Defining friendliness (was Re: Can't afford to resuce cows)

From: Matt Mahoney (
Date: Mon Apr 28 2008 - 16:56:02 MDT

--- Stuart Armstrong <> wrote:

> But we still have to solve the friendliness problem long before we
> begin to worry about the details of that uploaded world...

Before we can solve it, we have to define it.

I am aware that CEV is a definition. However, it is human-centered.
Should AI grant the extrapolated wishes of animals? If so, which
species? What about embryos? What about convicts?

In the future we will have to ask much harder question like this about
machines that are "sort of" human. What about the "original" you when
you step into a teleportation booth? What about robot slaves who look
and act human except that they only want to serve us? Does it matter
if the robot has a copy of the memories of one individual, or a blend
of many people? Should AI "free" the robot by reprogramming its
motivational system because afterwards it will be "happier" that it

I am not looking for answers to these questions, because there are
thousands more like it, and it gets tedious.
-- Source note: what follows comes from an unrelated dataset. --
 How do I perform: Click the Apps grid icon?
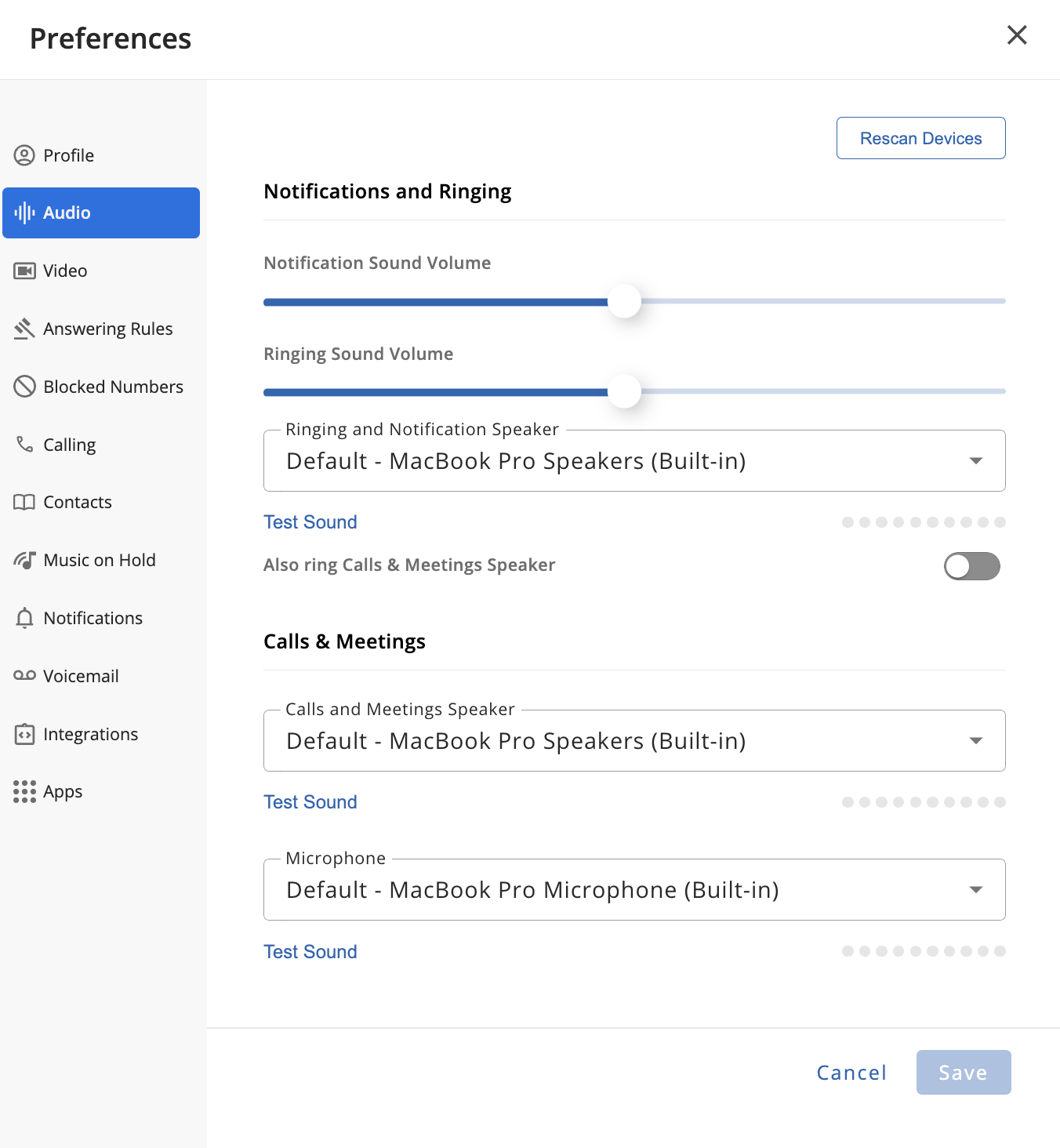tap(24, 791)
I know this has been
discussed before. The answer is that the AI will be thousands of times
smarter than us so it will just figure out all the right answers. I
don't buy it. The trend is in the opposite direction. In the ancient
past there was no dispute about abortion. It did not exist. Now we
dispute stem cell research and cloning. In the ancient past there was
no dispute about animal rights. They had none. Now we have PETA. In
the present there is no dispute about machine rights. They have none.
Do you really expect future machines to agree?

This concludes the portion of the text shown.